** begin SELECTED PASSAGE **

Tuesday, August 01, 2006

The completely dreadful economics of solar power in Britain

A flurry of news that Currys, the electrical retailer, is to sell solar photovoltaic panels to the public. The 'photovoltaic' (PV) panels generate renewable electricity from sunlight and displace carbon dioxide emissions generated in conventional power stations. Surely, an environmental success story? I think not... I've been a solar sceptic since the mid 1990s when Greenpeace was pitching that PV would be producing competitively priced electricity by 2000. It never happened. And it was never likely to.

The Currys deal claims to be a bargain... but it looks like the offer is £9,000 for a 2KW system, and that certainly isn't a bargain for the user, or for the environment.

My inner-anorak reports that this £9000 investment will do the following:

  • Produce electricity at a cost of 49 pence per KWh based on cost of money at 6% and 20 year life, no annual costs (like insurance) and only if installed in the perfect location (south-facing 30 degree inclination). That's about five times retail power prices and 12-15 times the cost of wind power generation.

** end SELECTED PASSAGE **
** begin DATASET EXCERPTS **

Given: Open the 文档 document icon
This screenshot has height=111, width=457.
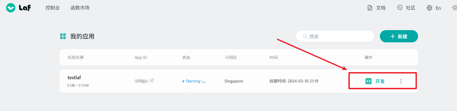Looking at the screenshot, I should point(370,8).
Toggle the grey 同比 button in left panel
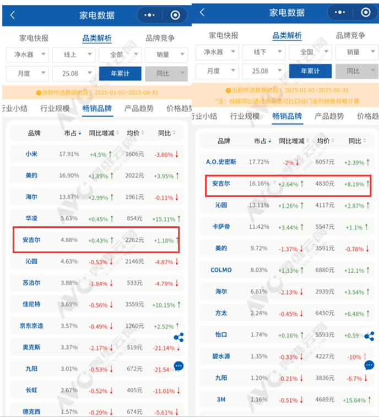This screenshot has height=417, width=379. pos(164,74)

** end DATASET EXCERPTS **

REQUIREMENT: Please reproduce the passage of the solar power post between "The completely dreadful" and "for the environment.", inclusive. The records have no connection to the post on solar power economics.

EXERCISE ANSWER:
The completely dreadful economics of solar power in Britain

A flurry of news that Currys, the electrical retailer, is to sell solar photovoltaic panels to the public. The 'photovoltaic' (PV) panels generate renewable electricity from sunlight and displace carbon dioxide emissions generated in conventional power stations. Surely, an environmental success story? I think not... I've been a solar sceptic since the mid 1990s when Greenpeace was pitching that PV would be producing competitively priced electricity by 2000. It never happened. And it was never likely to.

The Currys deal claims to be a bargain... but it looks like the offer is £9,000 for a 2KW system, and that certainly isn't a bargain for the user, or for the environment.